Research Projects

All graduate Fellows in the program will be involved with one of three major NSF projects; each of these projects are at the forefront of scientific promise as well as technical challenge for data analytics: the Legacy Survey of Space and Time at the Vera C. Rubin Observatory (LSST), the Advanced Laser Interferometer Gravitational-wave Observatory (LIGO), and Earthscope.

Emily Wolin working with sensors in the field.

Emily Wolin, department of Earth and Planetary Sciences, working with sensors in the field.

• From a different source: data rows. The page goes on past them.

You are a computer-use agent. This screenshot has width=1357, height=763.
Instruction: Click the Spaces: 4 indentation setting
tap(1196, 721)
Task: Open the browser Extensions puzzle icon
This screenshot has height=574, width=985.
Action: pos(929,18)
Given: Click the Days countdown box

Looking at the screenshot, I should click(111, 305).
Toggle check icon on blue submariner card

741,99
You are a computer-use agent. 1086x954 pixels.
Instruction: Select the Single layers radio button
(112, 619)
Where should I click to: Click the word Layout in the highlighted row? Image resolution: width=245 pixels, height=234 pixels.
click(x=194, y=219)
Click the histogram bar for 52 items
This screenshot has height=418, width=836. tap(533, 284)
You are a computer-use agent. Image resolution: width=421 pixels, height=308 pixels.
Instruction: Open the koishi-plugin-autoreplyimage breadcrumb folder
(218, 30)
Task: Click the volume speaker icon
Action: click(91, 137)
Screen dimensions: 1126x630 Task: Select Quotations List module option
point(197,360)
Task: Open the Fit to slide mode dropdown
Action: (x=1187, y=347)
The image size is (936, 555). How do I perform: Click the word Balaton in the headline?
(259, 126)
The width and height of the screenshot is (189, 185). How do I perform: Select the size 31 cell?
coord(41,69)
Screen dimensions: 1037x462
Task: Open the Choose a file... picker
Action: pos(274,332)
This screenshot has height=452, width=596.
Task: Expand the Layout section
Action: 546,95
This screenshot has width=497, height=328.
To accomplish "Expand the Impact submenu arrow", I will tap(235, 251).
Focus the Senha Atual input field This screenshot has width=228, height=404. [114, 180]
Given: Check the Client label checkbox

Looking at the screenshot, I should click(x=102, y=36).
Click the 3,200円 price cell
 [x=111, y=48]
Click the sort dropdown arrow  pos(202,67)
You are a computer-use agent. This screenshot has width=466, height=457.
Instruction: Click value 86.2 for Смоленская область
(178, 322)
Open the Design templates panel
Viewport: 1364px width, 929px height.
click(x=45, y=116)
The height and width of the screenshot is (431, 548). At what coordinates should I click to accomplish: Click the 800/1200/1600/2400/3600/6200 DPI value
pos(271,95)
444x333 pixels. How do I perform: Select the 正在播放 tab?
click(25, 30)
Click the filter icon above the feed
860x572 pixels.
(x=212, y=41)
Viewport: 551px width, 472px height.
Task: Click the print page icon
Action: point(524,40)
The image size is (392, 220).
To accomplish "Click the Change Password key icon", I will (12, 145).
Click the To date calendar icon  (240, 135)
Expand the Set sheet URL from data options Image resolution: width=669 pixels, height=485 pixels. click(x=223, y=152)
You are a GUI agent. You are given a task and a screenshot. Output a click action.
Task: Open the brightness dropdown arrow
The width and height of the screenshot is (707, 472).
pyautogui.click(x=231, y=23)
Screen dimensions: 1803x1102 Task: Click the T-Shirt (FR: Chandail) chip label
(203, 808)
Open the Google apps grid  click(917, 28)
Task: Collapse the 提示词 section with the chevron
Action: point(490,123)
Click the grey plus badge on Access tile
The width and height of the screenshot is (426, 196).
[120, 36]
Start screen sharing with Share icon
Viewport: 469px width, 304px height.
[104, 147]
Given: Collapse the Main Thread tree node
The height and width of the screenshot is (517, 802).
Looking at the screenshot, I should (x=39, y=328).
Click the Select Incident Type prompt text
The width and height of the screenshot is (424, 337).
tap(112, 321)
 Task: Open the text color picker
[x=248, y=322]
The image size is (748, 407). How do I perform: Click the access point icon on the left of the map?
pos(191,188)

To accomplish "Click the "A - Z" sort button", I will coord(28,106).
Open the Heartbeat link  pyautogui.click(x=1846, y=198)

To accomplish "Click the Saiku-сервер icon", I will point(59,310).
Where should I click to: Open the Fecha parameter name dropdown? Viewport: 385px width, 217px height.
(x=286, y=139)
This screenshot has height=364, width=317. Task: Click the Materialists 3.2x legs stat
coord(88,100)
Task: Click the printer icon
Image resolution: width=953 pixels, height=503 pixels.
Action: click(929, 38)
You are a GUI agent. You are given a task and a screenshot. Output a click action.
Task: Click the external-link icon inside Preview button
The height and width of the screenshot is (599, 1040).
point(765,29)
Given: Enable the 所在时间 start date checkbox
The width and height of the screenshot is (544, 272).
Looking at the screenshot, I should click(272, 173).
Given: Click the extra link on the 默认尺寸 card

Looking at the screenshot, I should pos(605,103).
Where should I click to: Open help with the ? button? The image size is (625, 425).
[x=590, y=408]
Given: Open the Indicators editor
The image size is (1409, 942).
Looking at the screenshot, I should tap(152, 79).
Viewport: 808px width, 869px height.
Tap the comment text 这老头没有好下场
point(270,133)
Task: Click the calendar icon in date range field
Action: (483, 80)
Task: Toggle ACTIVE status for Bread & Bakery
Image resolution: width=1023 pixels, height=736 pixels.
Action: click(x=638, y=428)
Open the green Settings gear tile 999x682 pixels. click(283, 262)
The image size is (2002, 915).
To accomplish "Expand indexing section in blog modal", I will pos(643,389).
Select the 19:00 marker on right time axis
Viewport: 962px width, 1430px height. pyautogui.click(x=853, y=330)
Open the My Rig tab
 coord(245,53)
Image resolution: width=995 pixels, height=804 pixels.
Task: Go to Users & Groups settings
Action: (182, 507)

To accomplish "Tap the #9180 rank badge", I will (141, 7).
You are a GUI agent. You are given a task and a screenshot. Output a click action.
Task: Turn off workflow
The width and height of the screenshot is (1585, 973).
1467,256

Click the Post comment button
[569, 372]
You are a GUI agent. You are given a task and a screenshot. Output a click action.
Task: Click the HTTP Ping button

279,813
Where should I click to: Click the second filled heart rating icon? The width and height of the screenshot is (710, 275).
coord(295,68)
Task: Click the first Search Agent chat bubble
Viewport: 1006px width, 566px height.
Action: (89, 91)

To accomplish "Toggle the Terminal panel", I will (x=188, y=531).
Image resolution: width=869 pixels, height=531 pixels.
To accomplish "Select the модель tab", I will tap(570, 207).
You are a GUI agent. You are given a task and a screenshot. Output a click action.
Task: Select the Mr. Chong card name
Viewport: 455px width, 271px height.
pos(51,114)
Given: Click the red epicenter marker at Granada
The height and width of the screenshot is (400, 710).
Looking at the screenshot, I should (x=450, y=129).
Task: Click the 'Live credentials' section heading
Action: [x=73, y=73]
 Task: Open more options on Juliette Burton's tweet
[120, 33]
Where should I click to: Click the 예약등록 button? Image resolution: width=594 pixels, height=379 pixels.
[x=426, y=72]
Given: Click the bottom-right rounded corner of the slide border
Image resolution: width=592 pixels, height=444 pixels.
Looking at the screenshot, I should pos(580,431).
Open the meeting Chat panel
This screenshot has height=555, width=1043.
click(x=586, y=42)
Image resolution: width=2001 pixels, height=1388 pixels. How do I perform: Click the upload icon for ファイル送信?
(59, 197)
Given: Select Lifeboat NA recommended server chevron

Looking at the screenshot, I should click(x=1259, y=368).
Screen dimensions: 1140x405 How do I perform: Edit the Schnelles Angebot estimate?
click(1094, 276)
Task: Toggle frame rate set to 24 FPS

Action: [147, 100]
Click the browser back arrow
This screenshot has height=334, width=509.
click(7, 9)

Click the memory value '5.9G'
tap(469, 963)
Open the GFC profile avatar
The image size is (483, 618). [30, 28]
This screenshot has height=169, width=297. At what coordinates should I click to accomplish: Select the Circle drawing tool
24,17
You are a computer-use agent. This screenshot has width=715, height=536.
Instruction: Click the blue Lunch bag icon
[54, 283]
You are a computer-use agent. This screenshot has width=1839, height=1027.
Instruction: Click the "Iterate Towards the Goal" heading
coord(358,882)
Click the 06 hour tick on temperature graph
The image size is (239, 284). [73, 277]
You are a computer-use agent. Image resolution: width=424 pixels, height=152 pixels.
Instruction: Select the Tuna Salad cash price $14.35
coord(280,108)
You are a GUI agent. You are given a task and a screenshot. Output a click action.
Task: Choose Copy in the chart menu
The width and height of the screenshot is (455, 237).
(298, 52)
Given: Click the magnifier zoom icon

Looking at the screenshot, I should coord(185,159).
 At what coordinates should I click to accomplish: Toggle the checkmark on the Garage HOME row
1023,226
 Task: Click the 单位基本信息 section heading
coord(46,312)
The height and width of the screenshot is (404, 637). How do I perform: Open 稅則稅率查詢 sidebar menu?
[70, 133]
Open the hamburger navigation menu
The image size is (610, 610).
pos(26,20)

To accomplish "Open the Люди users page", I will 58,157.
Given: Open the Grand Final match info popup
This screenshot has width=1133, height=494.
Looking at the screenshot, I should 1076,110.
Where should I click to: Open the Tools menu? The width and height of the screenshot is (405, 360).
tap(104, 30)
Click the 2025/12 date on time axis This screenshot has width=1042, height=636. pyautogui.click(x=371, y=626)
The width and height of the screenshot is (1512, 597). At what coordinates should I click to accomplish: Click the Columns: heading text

Earthscope is a vast multi-institutional research project for deep geoscientific exploration of the whole North American continent, as well as our entire Earth, to better understand the materials it is made of, how it was assembled, and how it works — including its recurring earthquakes and active volcanoes. Earthscope scientists use state-of-the-art instruments and methods to collect data from seismic waves, crustal movements, Earth’s magnetic field, rock and soil samples, and images obtained from aircraft and satellites. Earthscope researchers at Northwestern analyze and help acquire Earthscope data at continental and regional scales.  A primary research goal is to image the three-dimensional structure of the Earth’s crust and mantle beneath North America, many hundreds of kilometers deep, and to infer its bearing on the processes and dynamics that affect continents currently, in the past, and in the future.  Imaging the Earth’s interior from full waveforms of hundreds of crustal profiles, thousands of seismic wave trains, hundreds of thousands of surface wave dispersion curves, and millions of body-wave delay times, is a challenging task because of unknown noise, unmodeled physical phenomena, and under-“illumination” by the seismic waves that are preferentially generated at tectonic plate boundaries and recorded on continents, all near and on the Earth’s surface.

LIGO, or the Advanced Laser Interferometer Gravitational-Wave Observatory project, is a set of two instruments designed to detect gravitational waves (GW) passing through the Earth (there is also a similar GW detector in Pisa, Italy, called Advanced Virgo). GWs are produced by a variety of high-energy astrophysical events, such as merging black holes; they will provide us with a new window into the Universe. With its sensitivity improved by a factor of 10 over the initial LIGO detectors, the number of candidate astrophysical sources that can be seen by LIGO will increase by a factor of 1000. Even with these improvements, however, it will still be a challenge to extract the GW signatures from the very noisy data. To separate the signal from the noise, data from multiple detectors around the world with uncorrelated noise are analyzed simultaneously.  The data from each detector is checked for consistency against theoretical models for the expected signal.  The detections from each instrument are then checked for consistency in time; an actual gravitational wave, as opposed to most noise, will cause coincident detections across the network with time delays corresponding to the time it takes light to travel between detectors.  Even after all of these checks, occasional noise fluctuations can still mimic gravitational wave signals, and could possibly be mistaken for an astrophysical signal.

LSST, or the Legacy Survey of Space and Time at the The Vera C. Rubin Observatory, is an 8.4-meter optical telescope currently under construction in Chile. LSST is designed to conduct a ten-year survey of the dynamic universe, mapping the entire visible sky every few nights. The design of LSST is driven by several science themes, ranging from studying dark matter and dark energy to exploring transient objects in the Universe. With each part of the visible sky imaged every few nights over a ten-year period, LSST will provide a new way to gather information about the optical universe, enabling the study of even very distant objects, changing in both space and time. With 15 TB of raw data collected over a single night of operation, the LSST collaboration faces numerous data mining challenges that will need to be addressed collaboratively by a community of scientists, including astronomers, statisticians, and computer scientists. For LSST, rapid and accurate object classification will be critical as the starting point for analysis, but identifying the key observed features on which to base classification is a challenge in itself. It will be necessary to explore and assess a wide range of classification algorithms available to find the optimal solutions. Over the lifetime of the project, it is anticipated that LSST will produce 500 PB of cumulative processed data, which will also introduce new challenges for data storage and management.